# Passage shown:
NOTES TO CONSOLIDATED FINANCIAL STATEMENTS (UNAUDITED)

DECEMBER 31, 2018

 

NOTE 1 – ORGANIZATION AND ACCOUNTING POLICIES

 

Monmouth Real Estate Investment Corporation, a Maryland corporation, together with its consolidated subsidiaries (we, our, us, the Company or MREIC), operates as a real estate investment trust (REIT) deriving its income primarily from real estate rental operations. We were founded in 1968 and are one of the oldest public equity REITs in the world. As of December 31, 2018, we owned 113 properties with total square footage of approximately 21,647,000, which was 98.9% occupied, as compared to 111 properties with total square footage of approximately 21,174,000, which was 99.6% occupied as of September 30, 2018. These properties are located in 30 states: Alabama, Arizona, Colorado, Connecticut, Florida, Georgia, Illinois, Indiana, Iowa, Kansas, Kentucky, Louisiana, Maryland, Michigan, Minnesota, Mississippi, Missouri, Nebraska, New Jersey, New York, North Carolina, Ohio, Oklahoma, Pennsylvania, South Carolina, Tennessee, Texas, Virginia, Washington and Wisconsin. As of the quarter ended December 31, 2018, our weighted average lease maturity was approximately 8.0 years and our annualized average base rent per occupied square foot was $6.22. As of December 31, 2018, the weighted average building age, based on the square footage of our buildings, was 8.6 years. We also own a portfolio of REIT investment securities, which we generally limit to no more than approximately 10% of our undepreciated assets (which is our total assets, excluding accumulated depreciation). Total assets excluding accumulated depreciation were $2,046,860,425 as of December 31, 2018. We held $145,810,088 in marketable REIT securities as of December 31, 2018, representing 7.1% of our undepreciated assets.

 

We have elected to be taxed as a REIT under Sections 856-860 of the Internal Revenue Code of 1986, as amended (the Code), and we intend to maintain our qualification as a REIT in the future. As a qualified REIT, with limited exceptions, we will not be taxed under Federal and certain state income tax laws at the corporate level on taxable income that we distribute to our shareholders. For special tax provisions applicable to REITs, refer to Sections 856-860 of the Code. We are subject to franchise taxes in several of the states in which we own properties.

# What to do:
1. Repeat a portion of the financial statement notes verbatim, beginning at the words "We have elected" and stopping after "we own properties.".
2. List every dollar amount that appears in the financial statement notes.
3. Resume the financial statement notes after their final sentence, keeping the same style.

Saved data entries
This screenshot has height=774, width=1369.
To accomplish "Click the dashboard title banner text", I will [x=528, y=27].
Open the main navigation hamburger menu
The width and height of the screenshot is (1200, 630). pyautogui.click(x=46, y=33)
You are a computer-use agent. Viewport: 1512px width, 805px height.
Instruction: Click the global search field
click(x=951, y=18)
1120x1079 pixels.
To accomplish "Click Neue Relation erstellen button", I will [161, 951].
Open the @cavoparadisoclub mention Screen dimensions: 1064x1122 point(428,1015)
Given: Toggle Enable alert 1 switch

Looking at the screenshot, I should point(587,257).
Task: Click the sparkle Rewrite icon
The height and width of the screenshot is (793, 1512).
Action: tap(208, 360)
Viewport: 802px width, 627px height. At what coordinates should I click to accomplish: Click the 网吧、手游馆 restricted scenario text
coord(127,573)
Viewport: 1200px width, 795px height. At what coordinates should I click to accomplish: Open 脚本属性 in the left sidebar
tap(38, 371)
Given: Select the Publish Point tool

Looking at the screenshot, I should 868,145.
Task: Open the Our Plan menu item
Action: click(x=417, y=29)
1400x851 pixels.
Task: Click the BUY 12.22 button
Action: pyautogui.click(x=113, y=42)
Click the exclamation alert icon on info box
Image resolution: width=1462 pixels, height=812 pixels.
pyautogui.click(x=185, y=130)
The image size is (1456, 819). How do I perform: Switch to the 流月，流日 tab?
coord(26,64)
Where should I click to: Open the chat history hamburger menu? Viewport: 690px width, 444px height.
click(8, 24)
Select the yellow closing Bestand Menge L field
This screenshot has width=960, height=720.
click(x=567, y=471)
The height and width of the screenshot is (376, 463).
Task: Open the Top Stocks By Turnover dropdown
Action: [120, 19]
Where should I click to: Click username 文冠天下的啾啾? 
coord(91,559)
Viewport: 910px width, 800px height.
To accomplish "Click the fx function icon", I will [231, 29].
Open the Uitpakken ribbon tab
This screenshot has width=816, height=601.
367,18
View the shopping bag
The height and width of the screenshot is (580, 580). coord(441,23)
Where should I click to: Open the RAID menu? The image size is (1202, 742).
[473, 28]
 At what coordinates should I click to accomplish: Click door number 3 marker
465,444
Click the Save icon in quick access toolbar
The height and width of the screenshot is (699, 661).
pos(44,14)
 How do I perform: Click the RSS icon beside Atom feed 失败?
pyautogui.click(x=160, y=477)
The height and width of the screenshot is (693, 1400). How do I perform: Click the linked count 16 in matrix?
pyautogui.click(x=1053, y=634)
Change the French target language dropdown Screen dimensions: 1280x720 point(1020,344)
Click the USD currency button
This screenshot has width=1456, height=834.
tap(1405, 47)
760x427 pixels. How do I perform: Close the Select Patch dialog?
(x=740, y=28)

# Task-by-task answers:
1.
We have elected to be taxed as a REIT under Sections 856-860 of the Internal Revenue Code of 1986, as amended (the Code), and we intend to maintain our qualification as a REIT in the future. As a qualified REIT, with limited exceptions, we will not be taxed under Federal and certain state income tax laws at the corporate level on taxable income that we distribute to our shareholders. For special tax provisions applicable to REITs, refer to Sections 856-860 of the Code. We are subject to franchise taxes in several of the states in which we own properties.

2.
$6.22
$2,046,860,425
$145,810,088

3.
 

In December 2017, as part of the Tax Cuts and Jobs Act of 2017 (the TCJA), Code Section 199A was added to the Code and became effective for tax years beginning after December 31, 2017 and before January 1, 2026. Under the TCJA, subject to certain income limitations, an individual taxpayer and estates and trusts may deduct 20% of the aggregate amount of qualified REIT dividends they receive from their taxable income. Qualified REIT dividends do not include any portion of a dividend received from a REIT that is classified as a capital gain dividend or qualified dividend income.

 

The interim Consolidated Financial Statements furnished herein have been prepared in accordance with Accounting Principles Generally Accepted in the United States of America (U.S. GAAP) applicable to interim financial information, the instructions to Form 10-Q, and Article 10 of Regulation S-X. Accordingly, they do not include all of the information and footnotes required by U.S. GAAP for complete financial statements. In our opinion, all adjustments (consisting of normal recurring accruals) considered necessary for a fair presentation have been included. Operating results for the three months ended December 31, 2018 are not necessarily indicative of the results that may be expected for the year ending September 30, 2019. For further information, refer to the Consolidated Financial Statements and footnotes thereto included in our annual report on Form 10-K for the fiscal year ended September 30, 2018.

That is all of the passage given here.